An inclusion audit is a way for HR professionals to better understand how their employees have experienced diversity and inclusion policies at workplaces. At the heart of it, diversity and inclusion at workplaces must focus on identifying biases and working towards eliminating them. An ideal workspace that identifies these biases and prejudices is also one that is proactively listening to their employees. Consequently, workplaces then must have mechanisms in place that help them build conversations around these issues.
Inclusion audits not only help HR professionals learn from their employees but also places authority within the hands of employees. Moreover, inclusion audits also help marginalised groups within workplaces voice their concerns. This creates a positive and healthy chain of communication that goes a long way in building strategies for marginalised groups within workplaces.
While the larger conversation around making workplaces more inclusive for non-binary employees require a deeper look into existing gaps and interventions – some policies that can otherwise make workspaces safer for them are:
Workplace culture often focuses on using binaried terms in official paperwork as well as informal conversations. Using terminology that is inclusive of all genders is an integral step towards creating a more diverse and inclusive workforce. Gendered terms in policies such as maternal leave can be replaced by terms such as parental leave. Moreover, normalising the usage of pronouns in internal as well as external communication helps create a safer space for non-binary employees.
It is important to place non-binary employees within structures that focus on policy research and implementation. Having non-binary employees within advisory councils and boards is another way to ensure that their voices are being heard. Moreover, placing non-binary individuals in policymaking mechanism or advisories is essential to ensure representation as well as to avoid appropriating their space.
Support groups are important to help non-binary individuals find their safe space especially for those who are fresh joiners for any workplace. Building support groups for non-binary individuals can aid in helping them feel welcome and safe in their space of work. Support groups are not only an important part of building integral solidarities within workplaces but also act as important spaces where people can rely on for support when it comes to redressals.
Being mindful of language usage as well as information dissemination is important. Invasive questions related to their gender identity or bodily functions must be penalised to set up safe spaces for them. Non-binary employees must feel safe to access common spaces at their workplace and uncomfortable questions by colleagues or supervisors can hinder the same.
A workplace that works towards ungendering these essential spaces is able to make their workplace safe for non-binary employees. Gender-neutral washrooms at workplaces are a basic start to making non-binary individuals feel safe. Normalizing the usage of pronouns in internal as well as external communications is another integral part of building safe spaces for non-binary persons.

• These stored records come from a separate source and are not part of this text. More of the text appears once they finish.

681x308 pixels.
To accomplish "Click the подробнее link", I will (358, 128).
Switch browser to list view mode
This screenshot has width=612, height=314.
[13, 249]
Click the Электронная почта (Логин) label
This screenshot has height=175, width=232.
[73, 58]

Inclusion audits are a great way to avoid any risk of appropriation. Non-binary employees can put forward their requirements and grievances. Consequently, this helps professionals understand critical junctures that need an immediate address. Moreover, this also helps professionals chalk out a constructive plan of action that would entail a more inclusive outlook towards workplace policies. With inclusion audits, workplaces can have a quantitative outlook on how their workplace culture is currently functioning as well as what needs to be revised moving forward.